Miami like every defense in the division, runs a 3-4.  Their strength was getting to the quarterback.  Miami’s 44 sacks was tied for third in the league.  That will probably drop due to linebackers Joey Porter (Arizona) and Jason Taylor (Jets) leaving as free agents.  Their main weakness was against the pass.  Their corner backs are young, but Vontae Davis and Sean Smith are very quick learners.  LB Karlos Dansby was the big acquisition on defense.  He will take charge of the run defense that was in the middle of the pack last year.  Nothing wows you about Miami, but they do have plenty of upside.
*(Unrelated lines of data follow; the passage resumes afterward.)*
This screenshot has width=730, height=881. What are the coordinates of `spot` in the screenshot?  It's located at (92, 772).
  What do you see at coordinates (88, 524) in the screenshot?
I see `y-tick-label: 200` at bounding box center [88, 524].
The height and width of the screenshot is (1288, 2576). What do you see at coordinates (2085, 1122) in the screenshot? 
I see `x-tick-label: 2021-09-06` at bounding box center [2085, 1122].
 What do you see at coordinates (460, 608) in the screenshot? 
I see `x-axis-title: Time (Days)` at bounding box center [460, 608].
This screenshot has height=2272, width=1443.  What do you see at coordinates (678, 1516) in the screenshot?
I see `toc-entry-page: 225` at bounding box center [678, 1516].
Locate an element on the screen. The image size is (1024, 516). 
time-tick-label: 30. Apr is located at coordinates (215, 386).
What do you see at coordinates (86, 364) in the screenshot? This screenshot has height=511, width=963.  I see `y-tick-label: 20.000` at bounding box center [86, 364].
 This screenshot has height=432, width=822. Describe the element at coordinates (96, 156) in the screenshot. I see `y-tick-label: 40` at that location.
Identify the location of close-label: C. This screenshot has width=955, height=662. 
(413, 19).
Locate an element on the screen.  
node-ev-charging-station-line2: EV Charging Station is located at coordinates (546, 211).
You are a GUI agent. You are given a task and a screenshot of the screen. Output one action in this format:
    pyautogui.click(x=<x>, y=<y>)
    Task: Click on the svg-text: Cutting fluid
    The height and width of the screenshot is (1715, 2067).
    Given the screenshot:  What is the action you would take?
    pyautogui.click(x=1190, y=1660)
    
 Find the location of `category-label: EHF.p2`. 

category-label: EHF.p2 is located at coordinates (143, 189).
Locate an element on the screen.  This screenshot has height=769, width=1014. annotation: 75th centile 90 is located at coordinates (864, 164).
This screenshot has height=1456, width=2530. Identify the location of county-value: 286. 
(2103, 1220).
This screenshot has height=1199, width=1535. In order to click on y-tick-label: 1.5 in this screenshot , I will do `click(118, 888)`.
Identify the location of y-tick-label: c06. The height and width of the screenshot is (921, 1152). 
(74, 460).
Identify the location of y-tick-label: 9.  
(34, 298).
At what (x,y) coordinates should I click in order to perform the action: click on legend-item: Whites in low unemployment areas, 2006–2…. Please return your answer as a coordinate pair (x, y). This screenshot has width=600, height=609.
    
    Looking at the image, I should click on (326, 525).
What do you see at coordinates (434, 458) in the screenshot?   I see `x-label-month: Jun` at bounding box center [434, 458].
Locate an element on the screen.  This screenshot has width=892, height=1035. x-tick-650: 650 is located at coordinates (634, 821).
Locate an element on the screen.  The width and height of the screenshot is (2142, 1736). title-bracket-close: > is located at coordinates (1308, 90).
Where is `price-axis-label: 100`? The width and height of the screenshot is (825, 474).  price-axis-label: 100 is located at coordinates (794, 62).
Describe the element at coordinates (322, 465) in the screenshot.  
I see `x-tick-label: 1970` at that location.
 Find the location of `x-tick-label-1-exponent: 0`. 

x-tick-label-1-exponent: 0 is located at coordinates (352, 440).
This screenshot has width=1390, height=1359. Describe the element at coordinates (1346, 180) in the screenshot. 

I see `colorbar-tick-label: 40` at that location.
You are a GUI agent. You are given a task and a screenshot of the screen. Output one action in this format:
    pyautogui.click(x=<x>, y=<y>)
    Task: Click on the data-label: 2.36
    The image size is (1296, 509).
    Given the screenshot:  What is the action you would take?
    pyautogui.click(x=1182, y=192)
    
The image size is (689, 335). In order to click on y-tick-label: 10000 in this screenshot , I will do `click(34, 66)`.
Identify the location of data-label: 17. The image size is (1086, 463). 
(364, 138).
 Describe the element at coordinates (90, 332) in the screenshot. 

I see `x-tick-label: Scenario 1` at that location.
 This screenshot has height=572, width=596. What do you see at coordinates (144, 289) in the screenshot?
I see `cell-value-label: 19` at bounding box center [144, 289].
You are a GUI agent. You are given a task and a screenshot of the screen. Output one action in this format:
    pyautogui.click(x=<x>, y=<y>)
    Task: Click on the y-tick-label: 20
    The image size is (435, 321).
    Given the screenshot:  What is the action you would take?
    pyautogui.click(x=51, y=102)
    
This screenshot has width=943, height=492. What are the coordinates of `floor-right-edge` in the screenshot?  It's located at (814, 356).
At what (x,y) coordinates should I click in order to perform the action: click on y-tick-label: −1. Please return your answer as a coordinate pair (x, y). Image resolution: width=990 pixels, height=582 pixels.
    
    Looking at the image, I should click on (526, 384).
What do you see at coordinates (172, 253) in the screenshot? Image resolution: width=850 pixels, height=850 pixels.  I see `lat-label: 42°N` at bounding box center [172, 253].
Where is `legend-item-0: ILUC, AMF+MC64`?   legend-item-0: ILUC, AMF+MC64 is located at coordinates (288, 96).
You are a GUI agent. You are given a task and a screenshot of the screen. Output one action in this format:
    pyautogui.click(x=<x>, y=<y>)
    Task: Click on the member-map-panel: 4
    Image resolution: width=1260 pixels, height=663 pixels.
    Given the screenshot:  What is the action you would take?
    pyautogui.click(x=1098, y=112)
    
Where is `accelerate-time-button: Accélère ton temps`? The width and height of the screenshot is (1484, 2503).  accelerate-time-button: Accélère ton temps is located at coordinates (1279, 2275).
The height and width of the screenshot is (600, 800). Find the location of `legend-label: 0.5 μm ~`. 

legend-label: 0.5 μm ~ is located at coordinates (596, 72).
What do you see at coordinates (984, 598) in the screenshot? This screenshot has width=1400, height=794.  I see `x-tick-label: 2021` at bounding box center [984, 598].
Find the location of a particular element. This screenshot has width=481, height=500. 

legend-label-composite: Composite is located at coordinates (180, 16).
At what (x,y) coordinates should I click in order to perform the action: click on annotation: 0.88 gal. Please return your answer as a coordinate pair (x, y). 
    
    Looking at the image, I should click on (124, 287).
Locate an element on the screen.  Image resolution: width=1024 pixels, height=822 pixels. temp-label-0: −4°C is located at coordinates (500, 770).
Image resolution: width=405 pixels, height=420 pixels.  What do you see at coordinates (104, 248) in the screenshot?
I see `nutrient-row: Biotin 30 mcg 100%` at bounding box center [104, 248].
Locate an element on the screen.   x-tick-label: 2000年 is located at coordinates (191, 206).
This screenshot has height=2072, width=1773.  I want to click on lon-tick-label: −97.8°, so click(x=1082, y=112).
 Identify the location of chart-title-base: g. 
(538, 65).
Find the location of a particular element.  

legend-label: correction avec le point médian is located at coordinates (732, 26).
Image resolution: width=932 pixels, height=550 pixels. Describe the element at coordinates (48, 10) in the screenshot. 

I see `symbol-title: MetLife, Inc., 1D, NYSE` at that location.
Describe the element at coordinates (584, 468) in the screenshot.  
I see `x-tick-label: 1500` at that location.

The Bills have avoided switching to a 3-4 for so long, but they have to find some way to stop the run.  They ranked 30th against the run.  They also need to find a way to get more pressure on the quarterback.  A lot of their players will need to adjust to new roles, but most should flourish.  LB Aaron Maybin (2009 1st Rd pick) will be put in the pass rushing position of the 3-4.  This will be his make or break year with the Bills.  LB Paul Posluszny should do well in this system.  A tackling machine, he will get plenty of support from the lineman who are adept at plugging the gaps for the linebackers.  Hard to believe that Buffalo is the 2nd best pass defense in the league, but when you have Terrence McGee, Leodis McKelvin as your starting corners.  Donte Whitner and Jairus Byrd as your safeties, it comes as no surprise.  As long as Buffalo can stop the passing attack, they will stay competitive on the defensive side.